Hard-line liberals will also be difficult to move, especially if a proposed deal threatens the status quo in Social Security or Medicare. What is needed in the House and Senate is a bipartisan effort of folks in the center. That's where all the work used to get done in the old days, but it has been a long time since anyone has pulled together a coalition of rational compromisers.
While I agree that it is lamentable that our elected officials cannot seem to get any kind of deal done, I disagree with Horsey that it's because both far ends of the spectrum are to blame. I mean, c'mon, David: the "hard-line liberals" haven't had any kind of voice for over 20 years at least. Our two parties keep moving further and further to the right thanks to the DLC, Blue Dog, and Third-Way Democrats who are perfectly happy keeping our owners perfectly happy. The rest of us, all 99%, have been hung out to dry for a long time because we can't write the big checks come election time.

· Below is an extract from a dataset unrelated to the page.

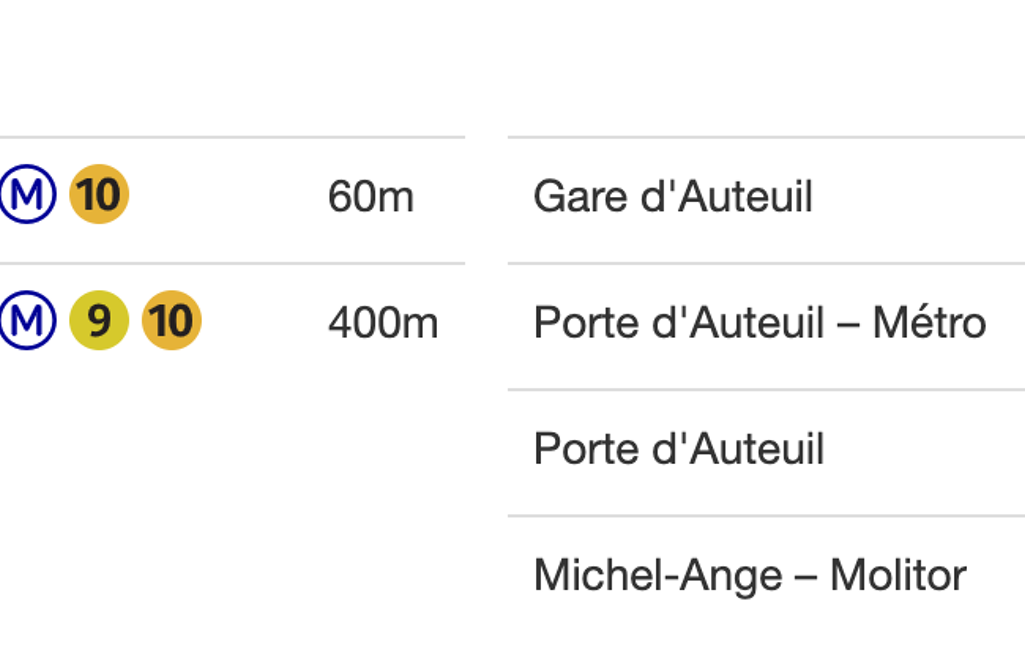
Task: Click the letter M in the lower Metro logo
Action: tap(27, 321)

And it's not like THE DEFICIT is such a big deal. Really. It wasn't a big deal in 2000 when the GOP took power with the SURPLUS Bill Clinton handed it. It didn't take long for the Bushies to run through that surplus in various ways, including fighting two wars off budget. Deficits surely didn't matter then, and, truth be told, it really doesn't matter now. Adjust a few things and we can offset a lot of the damage.
First of all, we should damned well take Social Security and Medicare off the table. Social Security has absolutely NOTHING, zero, zip, nada, to do with the deficit. It is a user-funded program which for too long has been used as an ATM by Congress. If folks are so concerned that 35 years from now Social Security will go into red-ink, then raise the payroll tax from its current level. Cap it at $130,00 or remove the cap entirely. Medicare has the potential for being a drag on government spending, but there are ways to short-circuit that, including adding funds to the DOJ for slamming the fraudsters who are ripping the program off.

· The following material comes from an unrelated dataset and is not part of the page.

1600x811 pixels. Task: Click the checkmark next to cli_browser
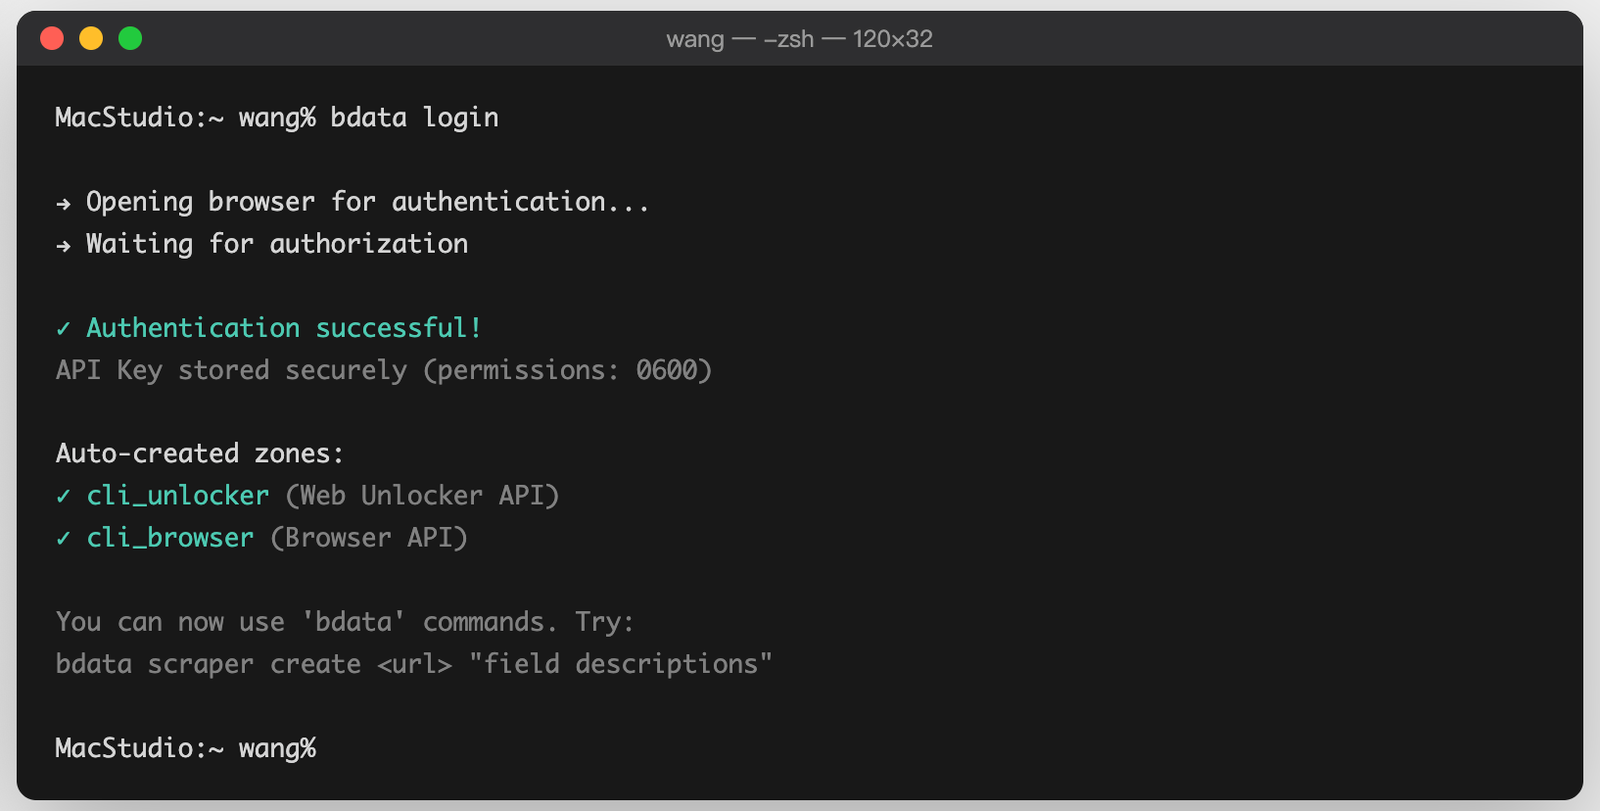[x=64, y=538]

Next, end the Bush-era tax cuts for the wealthy. It finally looks like President Obama and the Dems got the message from the election that the rest of us are tired of that 1% getting more breaks than they are entitled to. Michele Bachmann and Paul Ryan may throw a snit-fit, but both had a harder time than expected in returning to Congress. And the rest of the GOP, smarting from the last election, is hardly in any position to object too vigorously if it wants to continue as a viable party.
I'd also end the "middle class" payroll tax break. All that did was undercut Social Security and Medicare funding. Instead, provide real tax breaks for those of us with incomes below, say $250,00. Avedon Carol has an excellent idea, one that hadn't occurred to me: raise the standard deduction from the laughable $3,800. Go read what she has to say about that. And then put real money into people's pockets by lowering rates.
Then tax all income, regardless of the source and regardless of the recipient. Make corporations actually pay taxes. To those who say that would affect job creation I would reply "Bovine Excrement!" I didn't see any jobs being created by those tax breaks. All I saw was outsourcing and offshoring. The only "trickle down" we've seen has been of the decidedly urine-based fluids raining down on all of us. Those corporations who object and threaten to move out of the country can pay for their own damned security. I'm sure Eric Prince and whatever his mercenaries are called these days will be happy to oblige. We, then, can apply tariffs to the imports.
And that's just for openers. I don't have any hard and fast rules for cutting "the fat" out of government programs, but, then, neither does the GOP beyond killing Big Bird and FEMA. I do think cutting the junk contracts of the Pentagon is long over-due, as are outsourced programs in Homeland Security and the State Department. Let government do the job the Constitution gave to it.
But I'm not sure we have enough stiff-necks and strong spines to accomplish this. If not, there's always 2014.